Pensieri Sparsi

Quello che doveva essere….è.


Vittima dei ricordi suscitati dalla nostalgica voce di Tiziano Ferro ieri notte, senza volerlo, ho lasciato libera la mia mente di vagare all’indietro nel tempo. Complice un post ritrovato su un vecchio blog, sbiadita traccia di una me tanto distante quanto sconosciuta al mio presente ho, ripercorso il flusso dei ragionamenti senza senso in cui ero solita perdermi quando tutte le luci si spegnevano.

È difficile addomesticare i pensieri, imbrigliargli in una fitta rete di razionalità, impedirgli di toccare corde ormai impolverate della nostra essenza più recondita.
Parole e musica, armonie e sensazioni.
Un susseguirsi di ricordi che confondono la mente, punti di domanda che riempiono lo stomaco fino alla nausea.
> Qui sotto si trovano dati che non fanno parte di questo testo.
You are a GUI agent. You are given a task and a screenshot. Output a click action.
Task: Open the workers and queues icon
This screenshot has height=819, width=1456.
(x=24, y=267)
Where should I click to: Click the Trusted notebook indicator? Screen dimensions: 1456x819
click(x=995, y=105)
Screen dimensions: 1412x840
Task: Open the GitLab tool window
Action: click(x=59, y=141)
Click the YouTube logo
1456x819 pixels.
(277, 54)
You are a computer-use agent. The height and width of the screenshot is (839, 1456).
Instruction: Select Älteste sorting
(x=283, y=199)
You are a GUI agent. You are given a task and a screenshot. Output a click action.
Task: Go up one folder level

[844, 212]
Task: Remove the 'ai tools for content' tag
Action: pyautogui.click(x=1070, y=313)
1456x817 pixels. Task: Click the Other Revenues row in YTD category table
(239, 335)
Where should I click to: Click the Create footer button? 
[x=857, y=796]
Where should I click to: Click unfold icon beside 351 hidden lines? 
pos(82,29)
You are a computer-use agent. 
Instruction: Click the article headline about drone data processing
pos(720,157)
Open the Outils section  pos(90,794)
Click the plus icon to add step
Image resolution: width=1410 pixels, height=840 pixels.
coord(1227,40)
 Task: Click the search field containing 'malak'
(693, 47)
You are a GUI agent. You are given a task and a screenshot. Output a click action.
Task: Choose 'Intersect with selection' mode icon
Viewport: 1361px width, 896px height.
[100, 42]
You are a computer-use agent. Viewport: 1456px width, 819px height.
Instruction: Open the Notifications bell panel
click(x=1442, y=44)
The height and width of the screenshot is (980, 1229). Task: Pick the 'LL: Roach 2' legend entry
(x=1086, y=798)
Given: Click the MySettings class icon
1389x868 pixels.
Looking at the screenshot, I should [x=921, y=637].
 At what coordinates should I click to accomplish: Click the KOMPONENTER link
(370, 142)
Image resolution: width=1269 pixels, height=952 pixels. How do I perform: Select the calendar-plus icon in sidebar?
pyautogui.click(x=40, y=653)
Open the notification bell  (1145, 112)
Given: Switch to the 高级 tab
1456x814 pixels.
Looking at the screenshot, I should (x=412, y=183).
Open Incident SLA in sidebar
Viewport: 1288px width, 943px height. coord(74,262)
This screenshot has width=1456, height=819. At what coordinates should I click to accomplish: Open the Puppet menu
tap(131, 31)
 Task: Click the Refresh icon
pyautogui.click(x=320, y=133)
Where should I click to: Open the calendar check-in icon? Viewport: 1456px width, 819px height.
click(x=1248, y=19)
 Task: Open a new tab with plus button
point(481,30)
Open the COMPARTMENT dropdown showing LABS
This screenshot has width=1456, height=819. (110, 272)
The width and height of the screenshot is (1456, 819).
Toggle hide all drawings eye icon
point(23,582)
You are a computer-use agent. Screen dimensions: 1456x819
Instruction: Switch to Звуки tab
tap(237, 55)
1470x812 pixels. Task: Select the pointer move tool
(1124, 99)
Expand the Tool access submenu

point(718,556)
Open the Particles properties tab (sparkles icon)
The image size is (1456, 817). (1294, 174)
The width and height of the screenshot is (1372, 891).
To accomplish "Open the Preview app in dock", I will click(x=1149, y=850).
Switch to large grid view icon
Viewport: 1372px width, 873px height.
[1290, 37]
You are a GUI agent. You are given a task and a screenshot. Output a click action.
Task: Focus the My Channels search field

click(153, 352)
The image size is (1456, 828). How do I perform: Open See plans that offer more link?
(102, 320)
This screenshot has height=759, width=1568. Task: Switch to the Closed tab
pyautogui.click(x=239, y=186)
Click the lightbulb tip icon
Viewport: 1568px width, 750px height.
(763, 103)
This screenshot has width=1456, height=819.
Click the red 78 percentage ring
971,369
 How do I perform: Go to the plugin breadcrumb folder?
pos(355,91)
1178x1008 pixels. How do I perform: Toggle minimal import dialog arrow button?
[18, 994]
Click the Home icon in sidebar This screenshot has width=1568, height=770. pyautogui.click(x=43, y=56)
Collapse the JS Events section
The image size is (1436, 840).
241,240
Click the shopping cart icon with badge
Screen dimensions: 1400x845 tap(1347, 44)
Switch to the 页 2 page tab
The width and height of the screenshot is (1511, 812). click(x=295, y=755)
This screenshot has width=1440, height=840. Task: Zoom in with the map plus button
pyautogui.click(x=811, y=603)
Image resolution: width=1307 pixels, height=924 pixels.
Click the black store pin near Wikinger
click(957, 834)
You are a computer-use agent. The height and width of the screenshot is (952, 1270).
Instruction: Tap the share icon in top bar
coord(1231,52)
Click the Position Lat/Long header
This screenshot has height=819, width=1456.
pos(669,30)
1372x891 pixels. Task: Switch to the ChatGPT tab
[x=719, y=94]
Dubbi che diventano certezze, dolci bugie dal retrogusto amaro.

Stiamo calmini eh.
È così facile ricadere nel loop mentale del come poteva essere, lasciarsi ingannare dalle immagini offuscate di laconici desideri che, sadicamente, la nostra mente continua a riproporci al richiamo di ogni dannata canzone malinconica. Come le repliche di Dawson’s Creek su Italia Uno non appena si avvicina la bella stagione, ci costringiamo a rivedere i film mentali che, con maestria da premio Oscar, la nostra mente propone e ripropone. È dannatamente allettante annegare nella disperazione del sarebbe stato perfetto se solo se, perdersi nella straziante convinzione di aver perso la migliore occasione della propria vita, di aver scelto il bivio sbagliato, di aver lasciato decidere qualcun altro al posto nostro.

La verità è che: è andata esattamente come sarebbe dovuta andare.
Non lasciatevi ingannare dalla vostra mente bastarda, non lasciatevi fregare da quel che poteva essere. Non poteva essere nient’altro, altrimenti lo sarebbe stato. Non era il principe azzurro se non vi ha donato il vissero per sempre felici e contenti. Imparare dagli sbagli del passato non significa vivere nel rimpianto schiacciati dalla paura dell’inevitabile errore.

Forse quel treno perso era un buon treno, ma di certo non era l’ultimo.